■ GOAL OF THE EXERCISE
Copy the records below line for line, with no changes.

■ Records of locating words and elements
════════════════

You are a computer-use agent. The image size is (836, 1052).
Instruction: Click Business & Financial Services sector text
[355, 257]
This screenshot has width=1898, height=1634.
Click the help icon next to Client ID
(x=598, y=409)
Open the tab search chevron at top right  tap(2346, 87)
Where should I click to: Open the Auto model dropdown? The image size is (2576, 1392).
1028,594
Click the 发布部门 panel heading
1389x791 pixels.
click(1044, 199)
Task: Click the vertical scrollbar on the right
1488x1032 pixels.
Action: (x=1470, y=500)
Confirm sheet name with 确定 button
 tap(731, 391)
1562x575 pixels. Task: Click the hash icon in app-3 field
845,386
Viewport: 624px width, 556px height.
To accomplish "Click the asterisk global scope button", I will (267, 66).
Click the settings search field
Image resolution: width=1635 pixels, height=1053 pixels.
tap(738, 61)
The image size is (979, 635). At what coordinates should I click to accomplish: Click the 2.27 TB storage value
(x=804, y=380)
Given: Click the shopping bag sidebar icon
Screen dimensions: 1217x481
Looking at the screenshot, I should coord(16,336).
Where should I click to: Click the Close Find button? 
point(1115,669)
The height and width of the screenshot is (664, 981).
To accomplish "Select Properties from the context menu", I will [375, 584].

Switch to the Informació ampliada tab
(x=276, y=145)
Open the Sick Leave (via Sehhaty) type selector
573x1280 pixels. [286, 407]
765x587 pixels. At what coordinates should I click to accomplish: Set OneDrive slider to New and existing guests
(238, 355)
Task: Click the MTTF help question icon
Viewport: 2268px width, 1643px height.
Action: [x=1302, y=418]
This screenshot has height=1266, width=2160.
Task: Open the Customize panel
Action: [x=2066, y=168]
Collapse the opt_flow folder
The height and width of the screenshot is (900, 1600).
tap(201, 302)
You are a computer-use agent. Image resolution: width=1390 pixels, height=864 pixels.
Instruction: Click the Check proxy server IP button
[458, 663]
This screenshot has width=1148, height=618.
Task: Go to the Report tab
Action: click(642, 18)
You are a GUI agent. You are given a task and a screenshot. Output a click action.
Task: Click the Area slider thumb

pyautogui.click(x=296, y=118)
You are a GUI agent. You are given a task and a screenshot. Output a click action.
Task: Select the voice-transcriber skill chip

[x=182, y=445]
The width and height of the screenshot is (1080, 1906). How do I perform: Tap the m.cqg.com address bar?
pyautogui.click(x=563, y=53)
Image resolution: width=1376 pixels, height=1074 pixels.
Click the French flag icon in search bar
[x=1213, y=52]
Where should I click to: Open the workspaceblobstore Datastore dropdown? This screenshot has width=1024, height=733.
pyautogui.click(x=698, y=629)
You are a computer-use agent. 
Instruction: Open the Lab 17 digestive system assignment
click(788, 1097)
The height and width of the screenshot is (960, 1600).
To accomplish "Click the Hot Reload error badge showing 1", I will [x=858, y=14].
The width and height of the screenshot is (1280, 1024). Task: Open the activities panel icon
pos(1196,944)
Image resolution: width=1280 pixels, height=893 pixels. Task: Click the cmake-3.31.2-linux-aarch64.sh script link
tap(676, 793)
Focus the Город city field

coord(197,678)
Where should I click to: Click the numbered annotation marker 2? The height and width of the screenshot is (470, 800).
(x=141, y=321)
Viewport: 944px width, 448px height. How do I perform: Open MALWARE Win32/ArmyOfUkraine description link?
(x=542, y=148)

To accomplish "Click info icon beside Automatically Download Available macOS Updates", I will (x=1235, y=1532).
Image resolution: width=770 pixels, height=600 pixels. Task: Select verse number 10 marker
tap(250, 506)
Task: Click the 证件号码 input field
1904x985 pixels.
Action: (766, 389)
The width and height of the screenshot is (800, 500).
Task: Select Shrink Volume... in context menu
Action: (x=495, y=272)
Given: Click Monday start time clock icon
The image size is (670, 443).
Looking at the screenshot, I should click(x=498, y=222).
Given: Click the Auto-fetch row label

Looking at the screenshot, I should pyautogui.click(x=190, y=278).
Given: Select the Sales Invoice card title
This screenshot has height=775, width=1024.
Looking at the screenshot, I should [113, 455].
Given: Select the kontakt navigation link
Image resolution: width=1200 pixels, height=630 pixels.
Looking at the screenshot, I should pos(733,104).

════════════════

■ FINAL RESULT
You are a computer-use agent. The image size is (836, 1052).
Instruction: Click Business & Financial Services sector text
[355, 257]
This screenshot has width=1898, height=1634.
Click the help icon next to Client ID
(x=598, y=409)
Open the tab search chevron at top right  tap(2346, 87)
Where should I click to: Open the Auto model dropdown? The image size is (2576, 1392).
1028,594
Click the 发布部门 panel heading
1389x791 pixels.
click(1044, 199)
Task: Click the vertical scrollbar on the right
1488x1032 pixels.
Action: (x=1470, y=500)
Confirm sheet name with 确定 button
 tap(731, 391)
1562x575 pixels. Task: Click the hash icon in app-3 field
845,386
Viewport: 624px width, 556px height.
To accomplish "Click the asterisk global scope button", I will (267, 66).
Click the settings search field
Image resolution: width=1635 pixels, height=1053 pixels.
tap(738, 61)
The image size is (979, 635). At what coordinates should I click to accomplish: Click the 2.27 TB storage value
(x=804, y=380)
Given: Click the shopping bag sidebar icon
Screen dimensions: 1217x481
Looking at the screenshot, I should coord(16,336).
Where should I click to: Click the Close Find button? 
point(1115,669)
The height and width of the screenshot is (664, 981).
To accomplish "Select Properties from the context menu", I will [375, 584].

Switch to the Informació ampliada tab
(x=276, y=145)
Open the Sick Leave (via Sehhaty) type selector
573x1280 pixels. [286, 407]
765x587 pixels. At what coordinates should I click to accomplish: Set OneDrive slider to New and existing guests
(238, 355)
Task: Click the MTTF help question icon
Viewport: 2268px width, 1643px height.
Action: [x=1302, y=418]
This screenshot has height=1266, width=2160.
Task: Open the Customize panel
Action: [x=2066, y=168]
Collapse the opt_flow folder
The height and width of the screenshot is (900, 1600).
tap(201, 302)
You are a computer-use agent. Image resolution: width=1390 pixels, height=864 pixels.
Instruction: Click the Check proxy server IP button
[458, 663]
This screenshot has width=1148, height=618.
Task: Go to the Report tab
Action: click(642, 18)
You are a GUI agent. You are given a task and a screenshot. Output a click action.
Task: Click the Area slider thumb

pyautogui.click(x=296, y=118)
You are a GUI agent. You are given a task and a screenshot. Output a click action.
Task: Select the voice-transcriber skill chip

[x=182, y=445]
The width and height of the screenshot is (1080, 1906). How do I perform: Tap the m.cqg.com address bar?
pyautogui.click(x=563, y=53)
Image resolution: width=1376 pixels, height=1074 pixels.
Click the French flag icon in search bar
[x=1213, y=52]
Where should I click to: Open the workspaceblobstore Datastore dropdown? This screenshot has width=1024, height=733.
pyautogui.click(x=698, y=629)
You are a computer-use agent. 
Instruction: Open the Lab 17 digestive system assignment
click(788, 1097)
The height and width of the screenshot is (960, 1600).
To accomplish "Click the Hot Reload error badge showing 1", I will [x=858, y=14].
The width and height of the screenshot is (1280, 1024). Task: Open the activities panel icon
pos(1196,944)
Image resolution: width=1280 pixels, height=893 pixels. Task: Click the cmake-3.31.2-linux-aarch64.sh script link
tap(676, 793)
Focus the Город city field

coord(197,678)
Where should I click to: Click the numbered annotation marker 2? The height and width of the screenshot is (470, 800).
(x=141, y=321)
Viewport: 944px width, 448px height. How do I perform: Open MALWARE Win32/ArmyOfUkraine description link?
(x=542, y=148)

To accomplish "Click info icon beside Automatically Download Available macOS Updates", I will (x=1235, y=1532).
Image resolution: width=770 pixels, height=600 pixels. Task: Select verse number 10 marker
tap(250, 506)
Task: Click the 证件号码 input field
1904x985 pixels.
Action: (766, 389)
The width and height of the screenshot is (800, 500).
Task: Select Shrink Volume... in context menu
Action: (x=495, y=272)
Given: Click Monday start time clock icon
The image size is (670, 443).
Looking at the screenshot, I should click(x=498, y=222).
Given: Click the Auto-fetch row label

Looking at the screenshot, I should pyautogui.click(x=190, y=278).
Given: Select the Sales Invoice card title
This screenshot has height=775, width=1024.
Looking at the screenshot, I should [113, 455].
Given: Select the kontakt navigation link
Image resolution: width=1200 pixels, height=630 pixels.
Looking at the screenshot, I should pos(733,104).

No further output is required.